Y se quedó azorada, con los ojos azules muy abiertos, brillantes de desconcierto y sorpresa.

-Favio…- Susurró.
-Yo...- Dijo él. Y sonreía. Y había un poco de dolor en esa sonrisa. Había miedo y temor de volver a ser rechazado y de ser infeliz y de muchas otras cosas y todas ellas malas.

-El avión… Luisina dijo que…se fue...
-El avión se fue. Yo no...- Contestó él, esperanzado.

-Pero vos…vos…- Tartamudeaba ella y no encontraba el modo de expresar en palabras todo lo que sentía. Creyó que podría haberse muerto de la emoción en ese momento y no habría importado.

-Creí que no me querías. Que no me perdonabas… pero Luisina me convenció que esperara un día más. Y que viniera nuevamente a buscarte.
-Oh, Dios mío…-Raquel comenzó a sollozar.
Favio la abrazó, la besó en el cuello, la estrujó amorosamente.
-Son las últimas lágrimas que llorás por mí. Te lo juro.

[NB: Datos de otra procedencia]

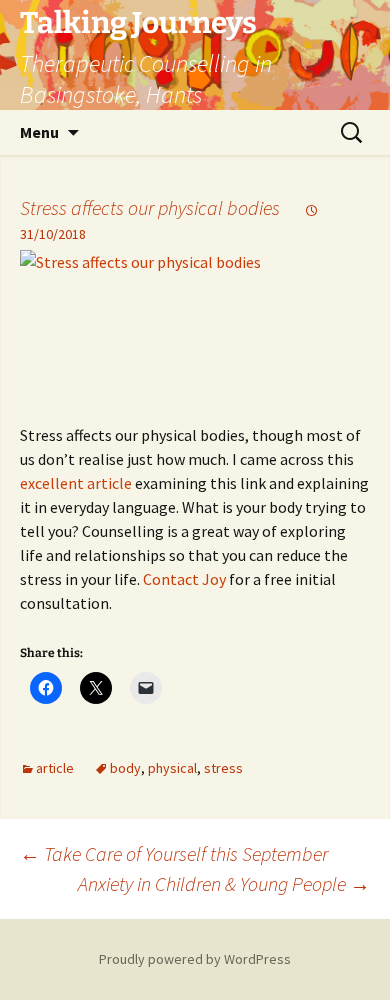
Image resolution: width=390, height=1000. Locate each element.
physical (172, 768)
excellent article (76, 483)
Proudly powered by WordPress (195, 959)
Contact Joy (184, 579)
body (125, 768)
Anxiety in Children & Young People (224, 883)
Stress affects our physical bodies (150, 207)
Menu (39, 132)
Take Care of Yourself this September (174, 853)
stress (223, 768)
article (55, 768)
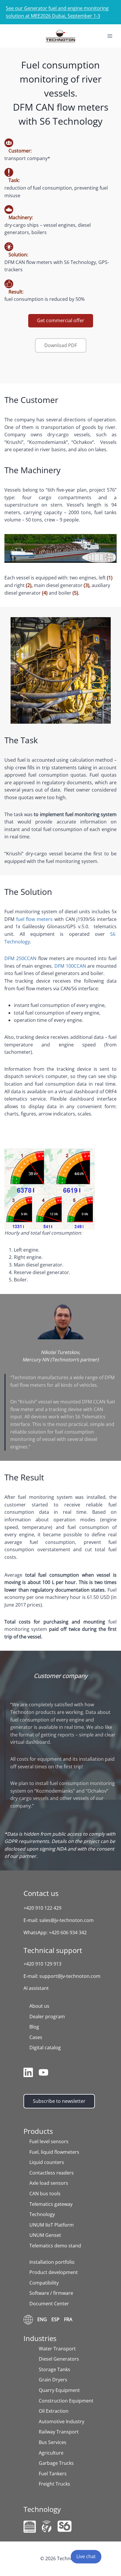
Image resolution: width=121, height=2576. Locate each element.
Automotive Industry (61, 2421)
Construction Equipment (66, 2400)
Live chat (86, 2556)
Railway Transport (59, 2432)
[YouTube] (43, 2073)
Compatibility (44, 2283)
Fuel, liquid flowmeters (54, 2152)
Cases (35, 2037)
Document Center (49, 2303)
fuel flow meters (34, 919)
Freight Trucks (54, 2484)
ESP (55, 2319)
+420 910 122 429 (42, 1908)
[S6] (65, 2526)
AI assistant (36, 1988)
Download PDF (60, 345)
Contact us (40, 1893)
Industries (39, 2338)
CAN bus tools (44, 2193)
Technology (42, 2214)
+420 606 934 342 (68, 1932)
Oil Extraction (53, 2411)
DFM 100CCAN (70, 966)
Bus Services (52, 2442)
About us (39, 2006)
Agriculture (51, 2453)
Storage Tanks (54, 2369)
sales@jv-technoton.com (66, 1920)
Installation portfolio (52, 2262)
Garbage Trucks (56, 2463)
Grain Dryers (53, 2379)
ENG (42, 2319)
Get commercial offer (60, 320)
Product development (53, 2272)
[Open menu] (109, 36)
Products (38, 2131)
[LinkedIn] (28, 2073)
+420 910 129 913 (42, 1964)
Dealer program (47, 2016)
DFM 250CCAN (20, 958)
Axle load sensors (48, 2183)
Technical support (52, 1950)
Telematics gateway (51, 2204)
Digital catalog (45, 2047)
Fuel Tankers (53, 2473)
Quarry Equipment (59, 2390)
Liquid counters (46, 2162)
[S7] (47, 2526)
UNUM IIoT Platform (51, 2225)
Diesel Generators (59, 2359)
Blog (34, 2027)
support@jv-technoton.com (69, 1976)
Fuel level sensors (48, 2141)
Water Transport (57, 2348)
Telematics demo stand (55, 2245)
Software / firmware (51, 2293)
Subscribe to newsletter (59, 2101)
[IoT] (29, 2526)
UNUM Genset (45, 2235)
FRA (68, 2319)
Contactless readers (51, 2173)
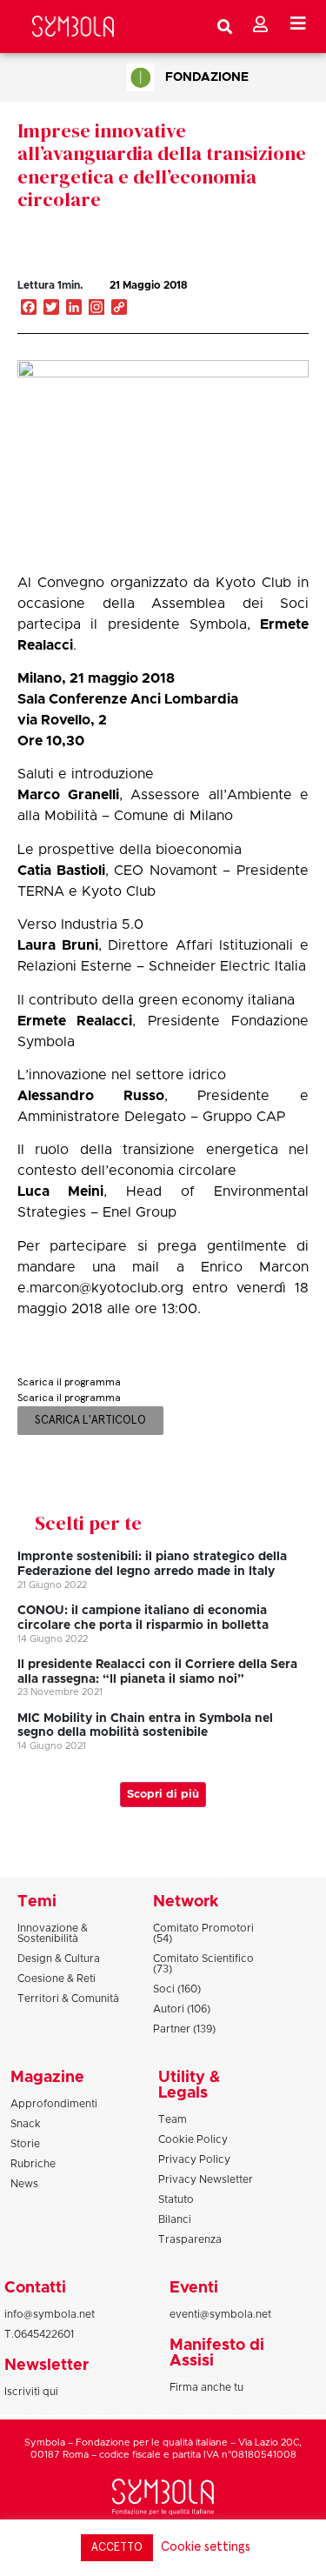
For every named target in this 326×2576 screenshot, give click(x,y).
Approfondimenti (53, 2104)
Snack (25, 2124)
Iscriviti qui (31, 2391)
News (24, 2184)
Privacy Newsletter (205, 2179)
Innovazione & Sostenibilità (52, 1933)
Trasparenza (190, 2239)
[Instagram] (96, 308)
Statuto (176, 2199)
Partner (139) (184, 2029)
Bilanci (174, 2219)
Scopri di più (163, 1794)
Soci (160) (177, 1989)
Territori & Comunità (68, 1998)
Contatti (35, 2288)
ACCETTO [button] (117, 2547)
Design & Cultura (58, 1958)
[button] (247, 303)
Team (172, 2119)
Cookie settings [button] (205, 2546)
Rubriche (33, 2164)
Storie (25, 2144)
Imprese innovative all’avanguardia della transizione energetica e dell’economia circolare (161, 164)
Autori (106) (181, 2009)
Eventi (194, 2288)
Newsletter (46, 2365)
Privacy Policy (194, 2159)
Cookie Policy (193, 2139)
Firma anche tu (206, 2387)
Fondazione (207, 77)
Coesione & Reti (56, 1978)
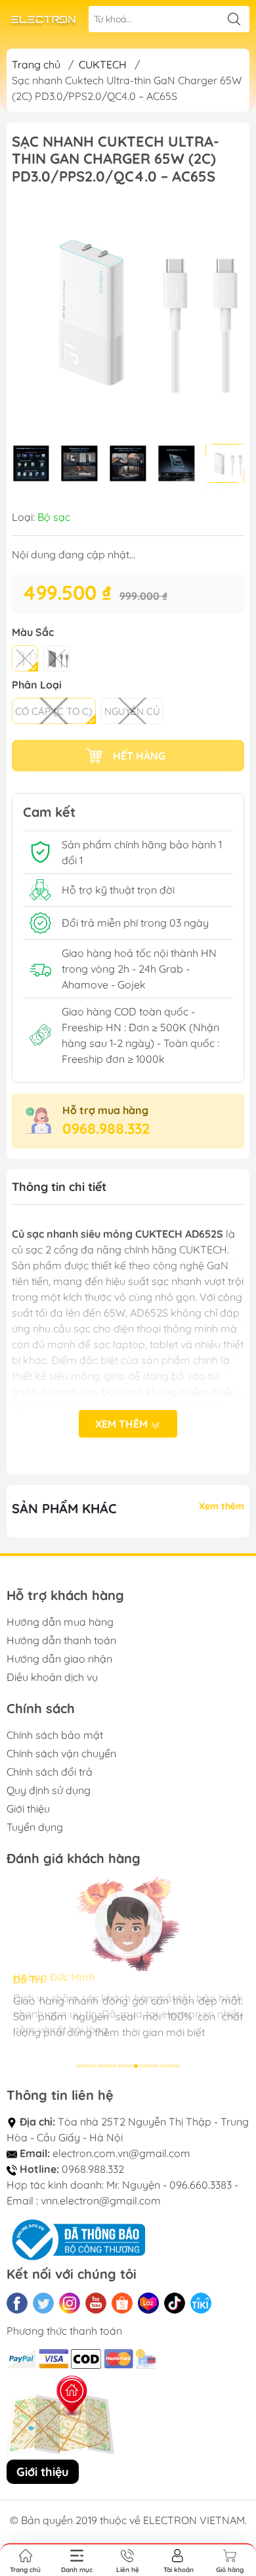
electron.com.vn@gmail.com (121, 2153)
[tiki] (200, 2303)
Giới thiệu (28, 1808)
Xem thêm (122, 1423)
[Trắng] (25, 658)
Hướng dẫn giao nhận (59, 1658)
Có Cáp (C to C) (54, 711)
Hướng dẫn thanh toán (61, 1640)
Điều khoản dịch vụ (52, 1677)
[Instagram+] (69, 2303)
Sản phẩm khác (64, 1508)
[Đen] (56, 658)
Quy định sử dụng (49, 1790)
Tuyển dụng (35, 1827)
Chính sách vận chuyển (61, 1753)
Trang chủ (36, 64)
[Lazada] (148, 2303)
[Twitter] (43, 2303)
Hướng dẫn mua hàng (60, 1621)
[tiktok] (174, 2303)
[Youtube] (95, 2303)
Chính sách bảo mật (55, 1734)
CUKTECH (103, 64)
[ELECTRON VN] (43, 19)
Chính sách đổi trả (50, 1771)
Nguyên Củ (132, 711)
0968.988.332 (106, 1128)
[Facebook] (17, 2303)
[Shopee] (122, 2303)
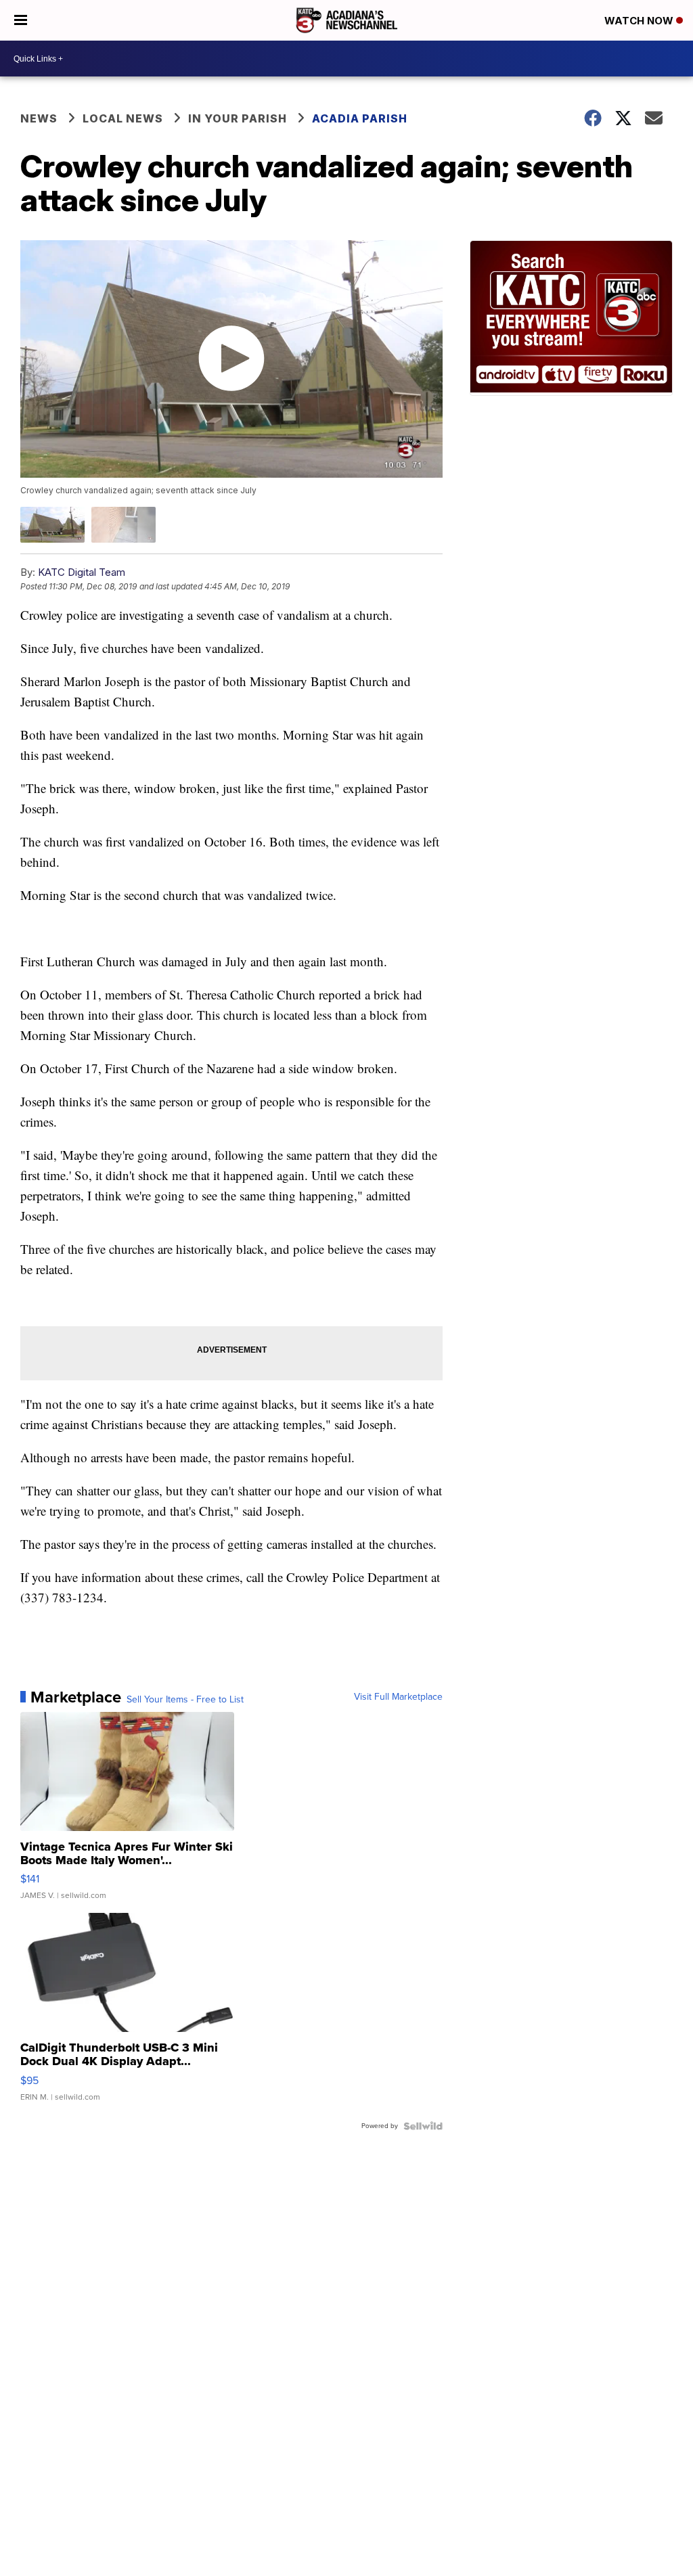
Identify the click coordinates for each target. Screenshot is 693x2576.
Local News (123, 118)
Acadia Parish (359, 118)
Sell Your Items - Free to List (185, 1699)
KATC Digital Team (81, 572)
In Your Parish (237, 118)
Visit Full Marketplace (398, 1697)
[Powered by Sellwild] (423, 2126)
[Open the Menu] (20, 20)
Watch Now (640, 20)
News (39, 118)
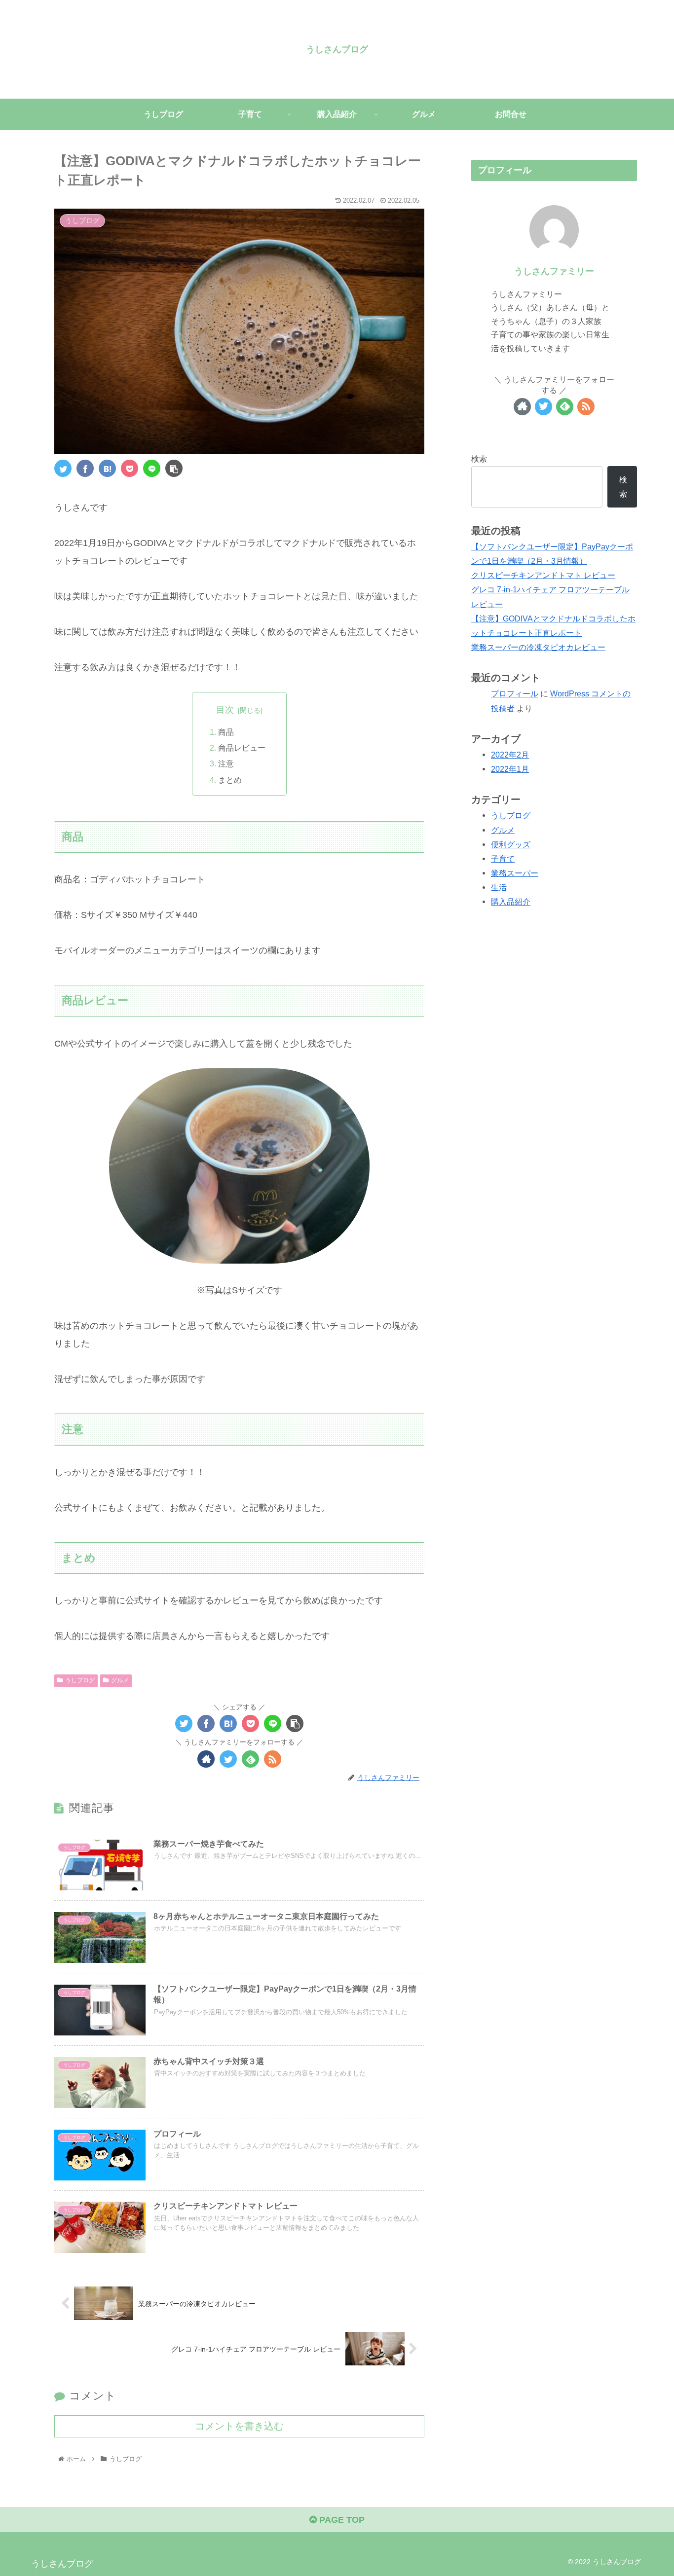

Y la besó en la boca. En esa boca ávida de besos, de lejanía y de muertes del alma. En esa boca poblada de desiertos, de noches y lunas de ausencia.
-Te amo, te amo, te amo...- Gimió ella: -Te amo y no quiero volver a perderte, por favor, otra vez no…no lo resistiría sin volverme definitivamente loca…

Y él siguió cubriéndole la boca con besos y se bebió todas sus lágrimas.
De la colección de máscaras solo quedaba en el piso de la buhardilla polvo de yeso muy fino.


F I N

Nota: Este relato integra el libro "Noche de amantes" (Cuentos románticos argentinos) de Ediciones Argentinidad.